Picking a framework

There are a dozen agent frameworks and the list grows monthly. Instead of comparing feature matrices, use this decision tree.

Decision tree

Do you need a framework at all?

For a simple ReAct agent with 3-5 tools, raw LLM API + a short Python loop might be simplest. A framework adds abstraction that may be more complexity than value for simple agents.

Start without a framework. Adopt one when you hit real pain that the framework solves.

Are you all-in on Claude?

Yes → Claude Agent SDK. Strong MCP integration, behavior parity with Claude Code, Anthropic-native.

Do you need multi-model flexibility?

Yes → LangGraph. Most provider-agnostic and has mature tooling.

Is your problem explicitly multi-agent?

Yes, role-based agents → CrewAI (simpler) or AutoGen (more flexible)
Yes, graph-based flow → LangGraph

Are you prototyping vs shipping?

Prototyping → CrewAI or a simple direct-API approach
Shipping to production → LangGraph, Claude Agent SDK, or your own framework on raw API

What's your team's existing stack?

Already deep in LangChain → LangGraph (natural evolution)
Python data science team → AutoGen fits well
Greenfield → Claude Agent SDK or DIY

The recommendation I actually make

For 80% of production use cases: start with Claude Agent SDK if you're on Claude, or raw OpenAI/Anthropic API with your own small orchestrator. Add a framework only when you hit limits.

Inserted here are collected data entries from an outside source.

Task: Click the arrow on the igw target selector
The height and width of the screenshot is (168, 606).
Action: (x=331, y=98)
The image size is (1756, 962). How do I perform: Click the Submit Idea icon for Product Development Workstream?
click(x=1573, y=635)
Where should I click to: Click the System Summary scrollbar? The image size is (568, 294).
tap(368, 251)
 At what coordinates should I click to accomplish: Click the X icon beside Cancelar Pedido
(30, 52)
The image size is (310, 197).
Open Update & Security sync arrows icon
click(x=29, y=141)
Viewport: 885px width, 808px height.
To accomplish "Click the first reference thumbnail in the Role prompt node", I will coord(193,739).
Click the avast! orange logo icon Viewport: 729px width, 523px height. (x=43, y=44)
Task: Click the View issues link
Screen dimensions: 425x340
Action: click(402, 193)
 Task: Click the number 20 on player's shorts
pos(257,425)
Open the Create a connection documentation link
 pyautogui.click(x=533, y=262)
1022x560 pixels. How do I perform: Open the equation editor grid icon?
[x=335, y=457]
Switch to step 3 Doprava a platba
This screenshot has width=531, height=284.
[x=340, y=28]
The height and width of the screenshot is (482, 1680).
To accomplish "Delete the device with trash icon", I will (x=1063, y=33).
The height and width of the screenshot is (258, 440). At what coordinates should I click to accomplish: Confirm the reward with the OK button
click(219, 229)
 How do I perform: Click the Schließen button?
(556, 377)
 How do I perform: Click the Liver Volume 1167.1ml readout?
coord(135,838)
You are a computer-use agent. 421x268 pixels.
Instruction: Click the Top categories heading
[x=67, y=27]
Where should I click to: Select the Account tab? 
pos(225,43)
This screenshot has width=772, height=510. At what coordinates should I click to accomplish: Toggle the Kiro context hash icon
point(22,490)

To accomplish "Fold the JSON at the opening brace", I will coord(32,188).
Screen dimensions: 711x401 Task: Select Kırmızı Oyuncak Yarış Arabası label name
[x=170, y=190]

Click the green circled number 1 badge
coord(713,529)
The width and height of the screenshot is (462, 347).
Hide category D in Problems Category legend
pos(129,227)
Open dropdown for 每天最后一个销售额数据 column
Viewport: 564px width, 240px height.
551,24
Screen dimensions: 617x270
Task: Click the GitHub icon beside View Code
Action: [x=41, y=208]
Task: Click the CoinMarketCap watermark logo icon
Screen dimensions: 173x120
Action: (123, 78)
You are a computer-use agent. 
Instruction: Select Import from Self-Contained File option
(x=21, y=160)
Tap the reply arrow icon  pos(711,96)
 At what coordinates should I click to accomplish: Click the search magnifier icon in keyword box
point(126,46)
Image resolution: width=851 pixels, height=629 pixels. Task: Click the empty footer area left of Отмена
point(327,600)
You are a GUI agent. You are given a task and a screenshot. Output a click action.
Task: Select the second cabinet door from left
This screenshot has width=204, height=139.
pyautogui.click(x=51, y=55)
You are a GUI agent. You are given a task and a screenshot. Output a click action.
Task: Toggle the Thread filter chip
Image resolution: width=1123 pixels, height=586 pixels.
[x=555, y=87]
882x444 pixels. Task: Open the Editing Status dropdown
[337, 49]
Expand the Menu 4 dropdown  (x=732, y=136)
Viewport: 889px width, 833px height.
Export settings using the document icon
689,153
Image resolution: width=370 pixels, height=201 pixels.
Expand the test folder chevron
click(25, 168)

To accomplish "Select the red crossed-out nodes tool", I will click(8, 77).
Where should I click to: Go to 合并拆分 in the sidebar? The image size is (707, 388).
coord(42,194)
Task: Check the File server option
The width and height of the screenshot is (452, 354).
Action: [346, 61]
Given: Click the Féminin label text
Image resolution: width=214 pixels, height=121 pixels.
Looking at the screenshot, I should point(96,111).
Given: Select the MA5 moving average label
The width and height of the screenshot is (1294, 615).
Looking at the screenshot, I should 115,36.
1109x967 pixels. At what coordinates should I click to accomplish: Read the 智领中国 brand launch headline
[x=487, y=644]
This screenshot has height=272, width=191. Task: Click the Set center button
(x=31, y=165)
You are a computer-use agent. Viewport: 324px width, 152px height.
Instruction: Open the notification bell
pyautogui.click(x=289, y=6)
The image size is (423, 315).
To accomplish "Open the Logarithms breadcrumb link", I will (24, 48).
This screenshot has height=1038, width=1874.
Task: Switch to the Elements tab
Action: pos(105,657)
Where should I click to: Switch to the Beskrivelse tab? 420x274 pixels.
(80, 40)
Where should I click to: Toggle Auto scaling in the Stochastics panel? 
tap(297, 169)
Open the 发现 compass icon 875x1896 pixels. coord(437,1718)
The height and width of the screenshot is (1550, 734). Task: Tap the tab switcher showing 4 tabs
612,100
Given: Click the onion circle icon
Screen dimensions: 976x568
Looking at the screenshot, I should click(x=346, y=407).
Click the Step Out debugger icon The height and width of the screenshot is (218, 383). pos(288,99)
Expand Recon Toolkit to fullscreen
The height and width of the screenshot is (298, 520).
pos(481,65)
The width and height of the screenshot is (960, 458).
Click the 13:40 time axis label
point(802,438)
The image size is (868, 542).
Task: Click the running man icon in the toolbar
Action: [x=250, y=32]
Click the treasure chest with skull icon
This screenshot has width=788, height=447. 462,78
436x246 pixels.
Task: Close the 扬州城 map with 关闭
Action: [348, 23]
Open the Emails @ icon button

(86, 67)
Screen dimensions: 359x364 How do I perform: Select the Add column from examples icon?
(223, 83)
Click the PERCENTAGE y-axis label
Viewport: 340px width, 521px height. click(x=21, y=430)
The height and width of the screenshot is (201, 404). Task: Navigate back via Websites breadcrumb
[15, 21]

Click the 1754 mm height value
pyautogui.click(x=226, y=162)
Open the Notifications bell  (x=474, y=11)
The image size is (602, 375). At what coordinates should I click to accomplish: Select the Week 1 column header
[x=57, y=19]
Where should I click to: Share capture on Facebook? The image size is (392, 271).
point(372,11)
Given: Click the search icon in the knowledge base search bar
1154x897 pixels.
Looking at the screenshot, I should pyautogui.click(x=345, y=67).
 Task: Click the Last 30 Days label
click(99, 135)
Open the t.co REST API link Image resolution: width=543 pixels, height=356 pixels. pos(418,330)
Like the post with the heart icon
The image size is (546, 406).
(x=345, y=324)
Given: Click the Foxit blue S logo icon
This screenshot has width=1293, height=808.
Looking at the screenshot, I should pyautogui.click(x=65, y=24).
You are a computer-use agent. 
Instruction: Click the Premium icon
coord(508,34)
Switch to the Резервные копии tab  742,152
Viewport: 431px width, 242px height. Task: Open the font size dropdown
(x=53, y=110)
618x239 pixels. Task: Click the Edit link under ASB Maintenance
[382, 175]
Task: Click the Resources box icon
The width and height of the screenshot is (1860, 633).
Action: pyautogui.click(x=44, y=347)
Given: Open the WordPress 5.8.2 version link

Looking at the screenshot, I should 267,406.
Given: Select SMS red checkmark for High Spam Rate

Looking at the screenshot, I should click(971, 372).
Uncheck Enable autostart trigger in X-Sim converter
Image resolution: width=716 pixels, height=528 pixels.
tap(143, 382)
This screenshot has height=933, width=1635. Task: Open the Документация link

LangGraph is the most "production-ready" of the established frameworks for multi-model use.

CrewAI is the fastest way to prototype multi-agent ideas.

The "don't lock in" rule

Build your agent logic behind your own interface so you can swap frameworks later. Frameworks change, models change, patterns change. The business logic you own. Abstract the framework.